Can something be “free,” and not be “affordable?” Sure. But, I guess in real estate some folks feel they have to “sell what they have.” Lately I have bumped into a couple of Cary homes with unpermitted, sub-code finished living areas. When it is mentioned, the Listing Agents’ responses have been, “Since it isn’t counted in the square footage, the Sellers consider it ‘free bonus space.'”
It is NOT “free…” More often it is “unaffordable.”
- Does that “free bonus space” carry any guarantees on the homeowners’ electrical work, uninspected and possibly performed with a buddy and a beer or two on some forgotten weekend?
- Is there a guarantee that the HVAC unit that was tapped to heat and cool that “free” area is properly sized for the additional burden? Or will the unit struggle, fail to keep the house comfortable and fail early?
- Will the unacceptably steep stairs, without a handrail, be “free” of easily avoidable hazards that are addressed in the North Carolina Residential Building Code and in Town of Cary Inspections?

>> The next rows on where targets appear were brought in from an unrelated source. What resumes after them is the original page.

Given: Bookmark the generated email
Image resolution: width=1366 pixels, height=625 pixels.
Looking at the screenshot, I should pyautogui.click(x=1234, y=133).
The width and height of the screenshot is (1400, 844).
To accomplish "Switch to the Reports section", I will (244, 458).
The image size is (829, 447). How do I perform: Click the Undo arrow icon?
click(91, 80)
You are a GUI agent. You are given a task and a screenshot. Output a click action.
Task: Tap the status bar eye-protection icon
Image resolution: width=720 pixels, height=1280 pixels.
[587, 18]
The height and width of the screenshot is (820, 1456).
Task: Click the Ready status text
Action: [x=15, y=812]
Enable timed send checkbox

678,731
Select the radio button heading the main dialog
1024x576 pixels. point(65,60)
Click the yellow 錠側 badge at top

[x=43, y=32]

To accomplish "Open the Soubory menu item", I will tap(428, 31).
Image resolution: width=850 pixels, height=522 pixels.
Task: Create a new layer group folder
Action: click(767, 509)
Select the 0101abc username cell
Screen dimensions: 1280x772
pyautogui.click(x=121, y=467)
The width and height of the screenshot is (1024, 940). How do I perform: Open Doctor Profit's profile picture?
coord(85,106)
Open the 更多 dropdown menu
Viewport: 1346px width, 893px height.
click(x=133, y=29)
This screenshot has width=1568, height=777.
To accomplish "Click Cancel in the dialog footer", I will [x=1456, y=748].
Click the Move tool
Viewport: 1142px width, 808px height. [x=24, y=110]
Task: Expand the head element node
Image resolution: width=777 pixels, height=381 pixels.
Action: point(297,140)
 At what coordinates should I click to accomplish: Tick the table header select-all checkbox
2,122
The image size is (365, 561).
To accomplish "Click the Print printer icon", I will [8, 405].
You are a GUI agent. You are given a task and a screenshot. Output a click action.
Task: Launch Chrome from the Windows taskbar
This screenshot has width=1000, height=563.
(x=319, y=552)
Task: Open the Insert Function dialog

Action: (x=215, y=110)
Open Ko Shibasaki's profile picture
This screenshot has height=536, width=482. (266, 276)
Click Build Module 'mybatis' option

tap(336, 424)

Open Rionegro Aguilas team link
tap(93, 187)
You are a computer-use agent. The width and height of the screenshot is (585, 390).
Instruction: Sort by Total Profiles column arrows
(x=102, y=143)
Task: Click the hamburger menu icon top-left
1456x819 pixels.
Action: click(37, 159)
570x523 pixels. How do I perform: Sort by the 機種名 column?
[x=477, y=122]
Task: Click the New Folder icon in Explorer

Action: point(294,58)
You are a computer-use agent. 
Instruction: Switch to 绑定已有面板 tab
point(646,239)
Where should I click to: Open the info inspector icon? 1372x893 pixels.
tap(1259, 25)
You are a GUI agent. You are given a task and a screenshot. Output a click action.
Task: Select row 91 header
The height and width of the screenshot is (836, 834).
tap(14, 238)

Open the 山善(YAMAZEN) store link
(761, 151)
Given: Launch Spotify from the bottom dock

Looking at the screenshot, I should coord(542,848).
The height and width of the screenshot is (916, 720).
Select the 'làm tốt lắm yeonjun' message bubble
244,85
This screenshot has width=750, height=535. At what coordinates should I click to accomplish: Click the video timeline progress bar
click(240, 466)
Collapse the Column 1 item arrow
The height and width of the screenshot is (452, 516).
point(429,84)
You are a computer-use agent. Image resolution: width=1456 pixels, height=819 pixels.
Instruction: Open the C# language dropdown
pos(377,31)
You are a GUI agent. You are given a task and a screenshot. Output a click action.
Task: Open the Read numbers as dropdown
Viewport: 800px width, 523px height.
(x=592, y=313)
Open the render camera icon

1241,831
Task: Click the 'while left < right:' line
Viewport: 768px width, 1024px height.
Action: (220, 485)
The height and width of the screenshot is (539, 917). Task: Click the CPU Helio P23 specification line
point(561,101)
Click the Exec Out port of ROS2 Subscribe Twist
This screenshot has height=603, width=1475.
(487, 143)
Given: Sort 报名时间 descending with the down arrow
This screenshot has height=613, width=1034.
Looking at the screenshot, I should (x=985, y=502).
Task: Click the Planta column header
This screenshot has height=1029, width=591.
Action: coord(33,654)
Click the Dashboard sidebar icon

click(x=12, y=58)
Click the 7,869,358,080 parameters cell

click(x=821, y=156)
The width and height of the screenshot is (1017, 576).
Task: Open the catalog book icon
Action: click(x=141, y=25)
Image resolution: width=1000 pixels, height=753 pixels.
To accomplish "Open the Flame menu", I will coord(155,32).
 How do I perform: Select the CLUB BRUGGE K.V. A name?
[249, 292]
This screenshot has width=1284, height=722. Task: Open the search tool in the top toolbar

- And will the new owners be “free” of liability if some aspect of the goofy work creates personal injury? Will a homeowners’ insurance policy always cover unpermitted space issues?
- What will it cost to bring the “free bonus space” up to code, to be permitted in arrears? How much of the home will need to be torn up to satisfy Cary Permits and Inspections?
- If your Seller can’t legitimize their home, why should a Buyer take on that “free” responsibility?
The list of “free” questions goes on.
But without a doubt, that space is not “free.” Nor is it a “bonus.” It’s what can “freely” be accepted as a “potentially devastating liability risk.”